Very few local guides or anglers with any history here would argue this isn’t the case… There seems to be a consensus that all those rips that used to stack up with fish from June to September don’t really produce anymore. Least not like they should. And the beaches? Well of course there are still fish caught, but the fishery appears to be a shadow of its former self.
It’s not just anecdotal… A quick review of the Martha’s Vineyard Striped Bass Derby catch records show a definitive decline.
For a few years a lot of us just assumed it was related to the general decline in striped bass abundance, but let’s be honest here… the striped bass do indeed appear to be coming back, at least to some extent, with the 2011 year class starting to flood the coast. But the area around those two Islands arguably hasn’t recovered, at all.
While of course, nobody really knows for sure, a likely answer to the question can be found by simply taking a walk down to the South Shore of either island in June or July and looking out on the horizon.
Over the past few years, it’s been filled with squid trawlers, sometimes a dozen, sometimes upwards of two-dozen, trawling back and forth, mowing the lawn… not just within eyesight, but often pretty damn close to the beach.
Certainly there were trawlers that fished this area in the past, but such a dense concentration of small-mesh bottom trawls is a fairly recent occurrence.
While the squid industry disputes this point, it’s pretty well agreed upon by islanders that there are a lot more boats around these days… The available data indicates this to be the case as well.

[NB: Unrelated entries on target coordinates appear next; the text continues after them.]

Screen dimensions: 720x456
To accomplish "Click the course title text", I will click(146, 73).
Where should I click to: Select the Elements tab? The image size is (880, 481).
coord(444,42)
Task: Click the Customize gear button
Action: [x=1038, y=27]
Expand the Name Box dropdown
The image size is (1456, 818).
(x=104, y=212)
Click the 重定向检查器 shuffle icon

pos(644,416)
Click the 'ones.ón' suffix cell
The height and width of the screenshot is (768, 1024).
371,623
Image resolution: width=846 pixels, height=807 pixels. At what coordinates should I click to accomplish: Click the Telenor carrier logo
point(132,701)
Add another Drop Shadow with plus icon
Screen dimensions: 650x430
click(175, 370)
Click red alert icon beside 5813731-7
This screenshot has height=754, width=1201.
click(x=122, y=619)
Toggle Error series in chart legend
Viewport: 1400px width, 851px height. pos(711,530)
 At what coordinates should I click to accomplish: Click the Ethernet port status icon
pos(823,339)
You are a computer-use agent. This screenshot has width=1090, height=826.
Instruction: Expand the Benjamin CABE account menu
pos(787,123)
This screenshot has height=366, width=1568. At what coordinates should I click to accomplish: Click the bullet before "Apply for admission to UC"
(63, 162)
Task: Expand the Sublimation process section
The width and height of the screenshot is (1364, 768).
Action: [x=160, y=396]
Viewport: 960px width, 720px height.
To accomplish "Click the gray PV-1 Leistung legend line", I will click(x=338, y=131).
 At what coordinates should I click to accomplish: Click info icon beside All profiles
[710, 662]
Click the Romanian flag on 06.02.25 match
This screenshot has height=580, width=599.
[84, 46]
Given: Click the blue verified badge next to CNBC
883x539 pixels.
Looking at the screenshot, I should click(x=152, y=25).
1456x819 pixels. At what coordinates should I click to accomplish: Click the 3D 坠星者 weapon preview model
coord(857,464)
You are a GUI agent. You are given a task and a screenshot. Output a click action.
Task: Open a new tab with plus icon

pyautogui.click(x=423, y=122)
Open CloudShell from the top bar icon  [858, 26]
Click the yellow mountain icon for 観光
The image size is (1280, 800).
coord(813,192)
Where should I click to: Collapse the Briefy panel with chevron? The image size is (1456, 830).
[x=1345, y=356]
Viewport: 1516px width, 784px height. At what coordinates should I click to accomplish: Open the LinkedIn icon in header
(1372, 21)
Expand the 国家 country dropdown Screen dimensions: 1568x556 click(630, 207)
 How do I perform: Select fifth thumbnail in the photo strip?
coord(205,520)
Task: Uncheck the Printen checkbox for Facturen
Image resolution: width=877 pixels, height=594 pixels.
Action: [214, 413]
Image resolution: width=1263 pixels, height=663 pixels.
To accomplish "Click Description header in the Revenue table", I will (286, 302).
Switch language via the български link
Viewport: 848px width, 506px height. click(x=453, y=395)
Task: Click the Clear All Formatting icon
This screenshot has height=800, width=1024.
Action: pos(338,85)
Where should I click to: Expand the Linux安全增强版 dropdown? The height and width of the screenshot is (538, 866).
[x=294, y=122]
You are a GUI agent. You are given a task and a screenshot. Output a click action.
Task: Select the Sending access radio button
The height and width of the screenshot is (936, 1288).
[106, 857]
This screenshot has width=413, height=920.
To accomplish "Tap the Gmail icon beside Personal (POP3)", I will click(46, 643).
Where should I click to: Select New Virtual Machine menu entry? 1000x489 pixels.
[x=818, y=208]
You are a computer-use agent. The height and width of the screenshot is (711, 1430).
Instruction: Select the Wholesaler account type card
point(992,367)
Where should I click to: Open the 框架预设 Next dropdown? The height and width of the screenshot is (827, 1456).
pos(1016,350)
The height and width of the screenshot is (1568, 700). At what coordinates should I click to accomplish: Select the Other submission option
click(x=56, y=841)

And yes, the occurrence of such aggregation of boats happens to coincide with the downfall of the islands’ striped bass fishery.
So why are all these trawlers, all of the sudden, fishing here? Well, who the hell knows, but it’s likely a combination of new electronics (particularly the new AIS technology, now a requirement) that brought the first several following boats into what is essentially a spawning squid funnel, and the fact that they just figured out that they could fish here with minimal effort and catch a (expletive)-ton of squid.